** begin Record list **

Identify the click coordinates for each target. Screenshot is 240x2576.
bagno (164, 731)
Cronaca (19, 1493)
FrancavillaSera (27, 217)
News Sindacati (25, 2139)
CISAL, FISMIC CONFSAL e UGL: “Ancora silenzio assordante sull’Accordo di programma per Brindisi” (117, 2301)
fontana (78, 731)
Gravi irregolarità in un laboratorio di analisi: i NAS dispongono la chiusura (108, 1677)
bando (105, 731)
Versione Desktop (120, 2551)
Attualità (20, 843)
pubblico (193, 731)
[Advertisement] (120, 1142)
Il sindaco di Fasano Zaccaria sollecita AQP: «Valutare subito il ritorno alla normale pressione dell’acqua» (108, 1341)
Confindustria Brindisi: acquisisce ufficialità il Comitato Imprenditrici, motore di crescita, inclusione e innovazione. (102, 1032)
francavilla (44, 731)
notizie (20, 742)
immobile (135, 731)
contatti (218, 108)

** end Record list **
** begin Record list **

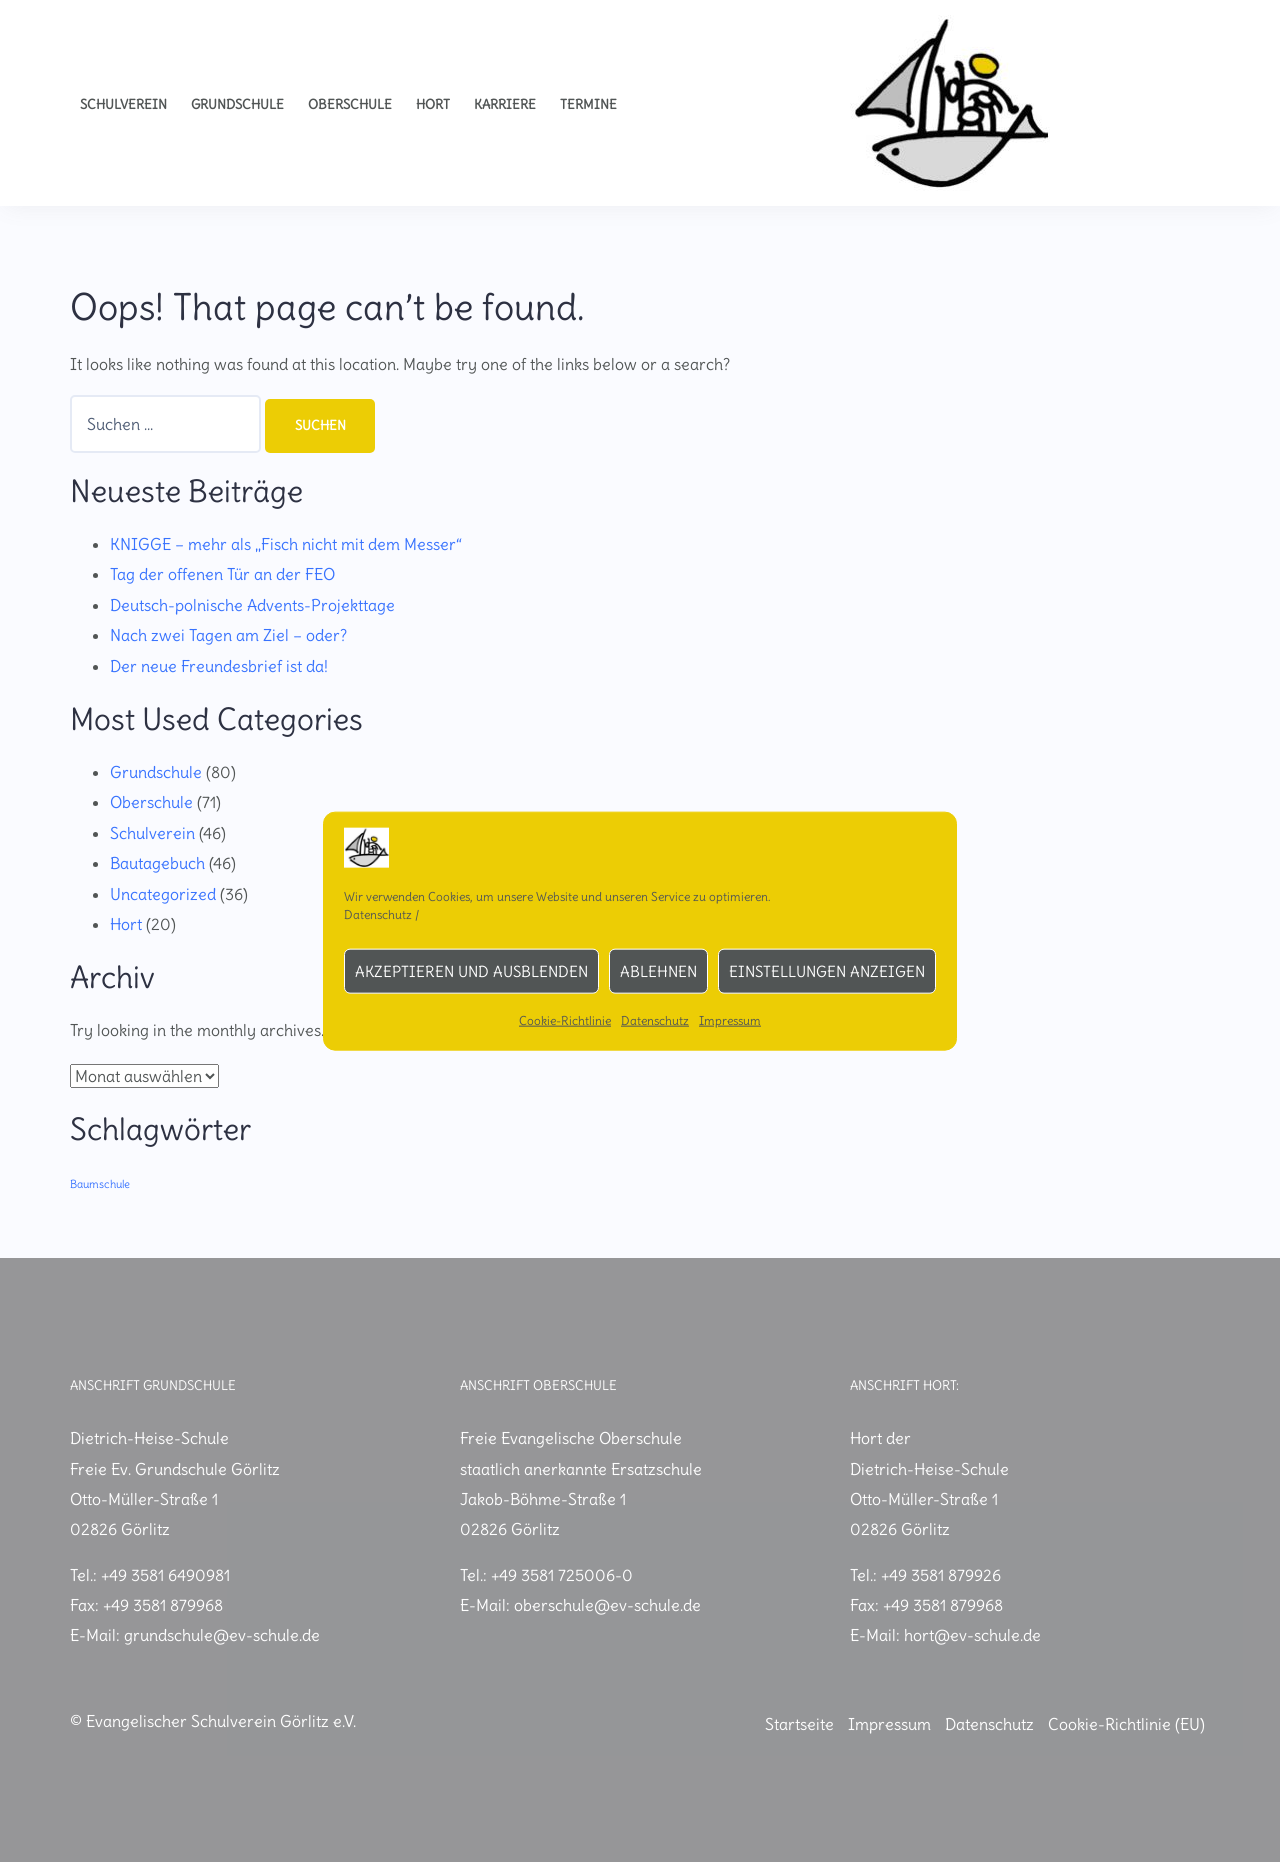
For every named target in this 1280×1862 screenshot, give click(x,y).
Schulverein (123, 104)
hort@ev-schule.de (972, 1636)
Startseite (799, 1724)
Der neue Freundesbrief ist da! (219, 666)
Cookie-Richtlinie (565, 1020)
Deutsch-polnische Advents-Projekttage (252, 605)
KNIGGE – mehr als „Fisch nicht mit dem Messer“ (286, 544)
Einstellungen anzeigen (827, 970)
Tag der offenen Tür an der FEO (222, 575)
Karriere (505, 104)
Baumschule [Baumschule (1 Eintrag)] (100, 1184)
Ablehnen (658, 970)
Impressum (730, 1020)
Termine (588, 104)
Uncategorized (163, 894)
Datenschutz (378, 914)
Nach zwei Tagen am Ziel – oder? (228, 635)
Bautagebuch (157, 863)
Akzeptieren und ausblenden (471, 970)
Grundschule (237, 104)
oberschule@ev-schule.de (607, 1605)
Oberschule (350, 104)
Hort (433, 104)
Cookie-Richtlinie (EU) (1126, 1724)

** end Record list **
** begin Record list **

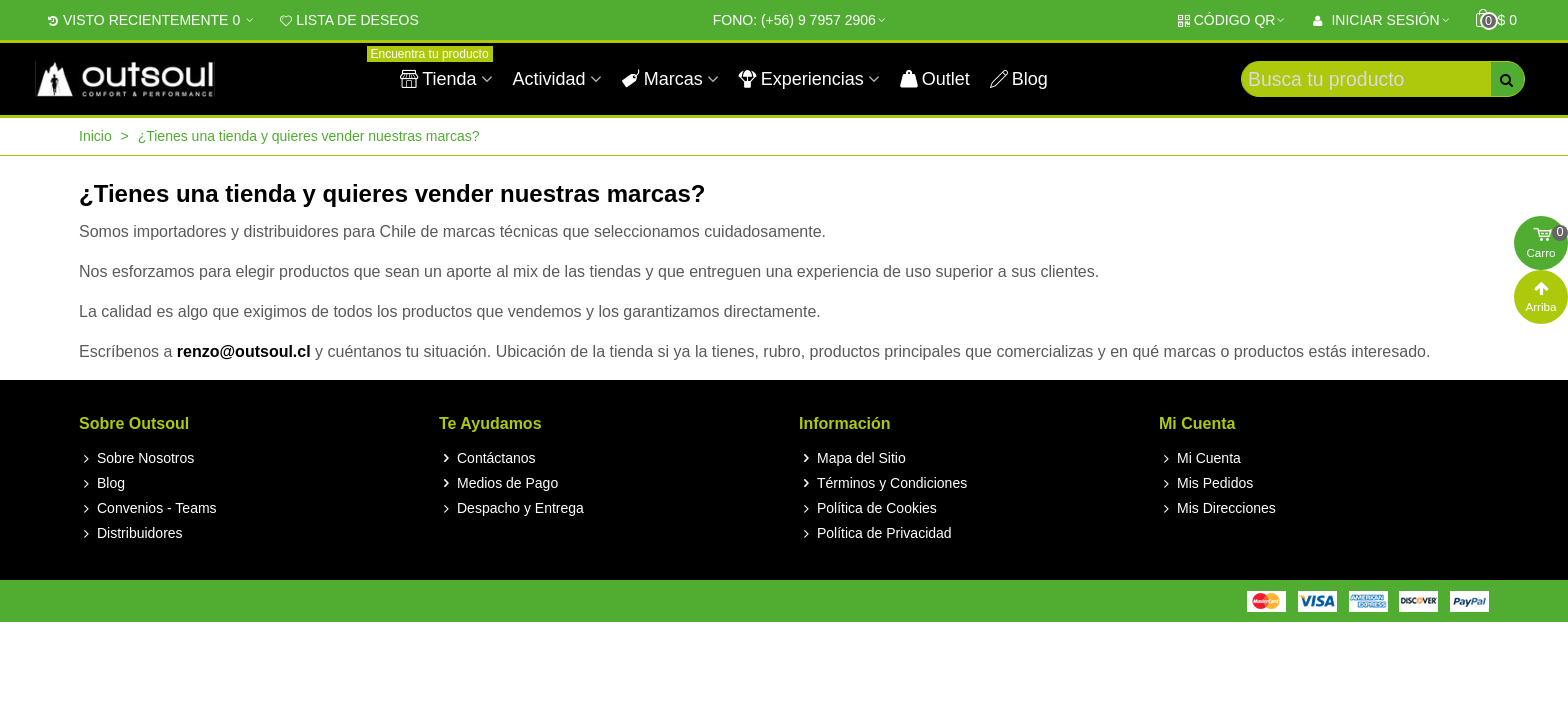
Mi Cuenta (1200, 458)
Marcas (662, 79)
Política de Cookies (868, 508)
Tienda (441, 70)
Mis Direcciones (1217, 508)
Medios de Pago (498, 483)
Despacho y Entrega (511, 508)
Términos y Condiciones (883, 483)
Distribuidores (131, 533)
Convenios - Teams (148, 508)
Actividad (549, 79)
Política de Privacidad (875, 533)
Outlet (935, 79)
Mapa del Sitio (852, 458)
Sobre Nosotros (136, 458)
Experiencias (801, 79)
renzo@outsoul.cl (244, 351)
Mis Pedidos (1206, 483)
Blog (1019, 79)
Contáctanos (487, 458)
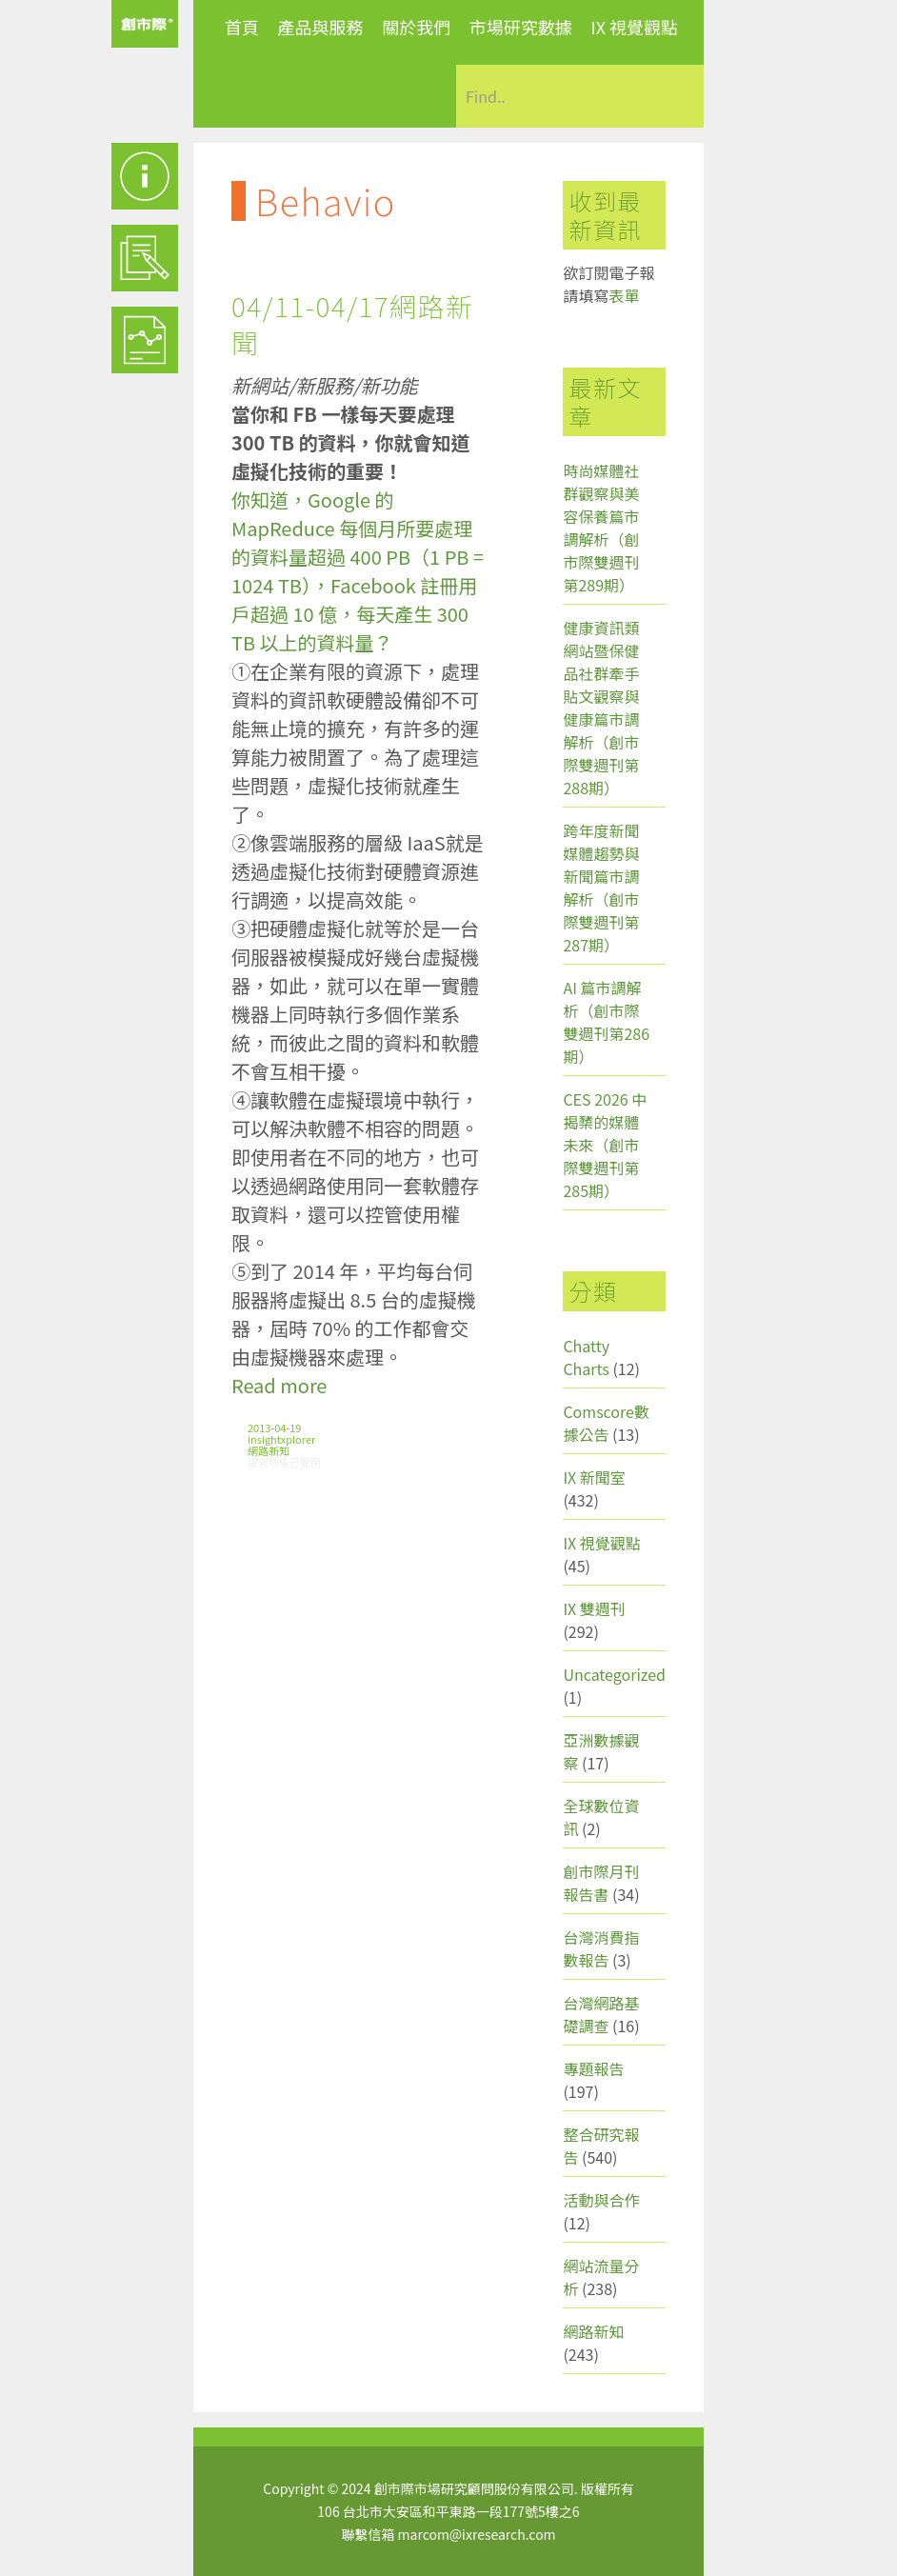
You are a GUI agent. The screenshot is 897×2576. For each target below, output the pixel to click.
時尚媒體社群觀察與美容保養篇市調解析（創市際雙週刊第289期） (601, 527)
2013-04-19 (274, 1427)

** end Record list **

- Requirements
Count the lines of the data above that contain the word "each". Give only the number.

- Solution to this exercise
2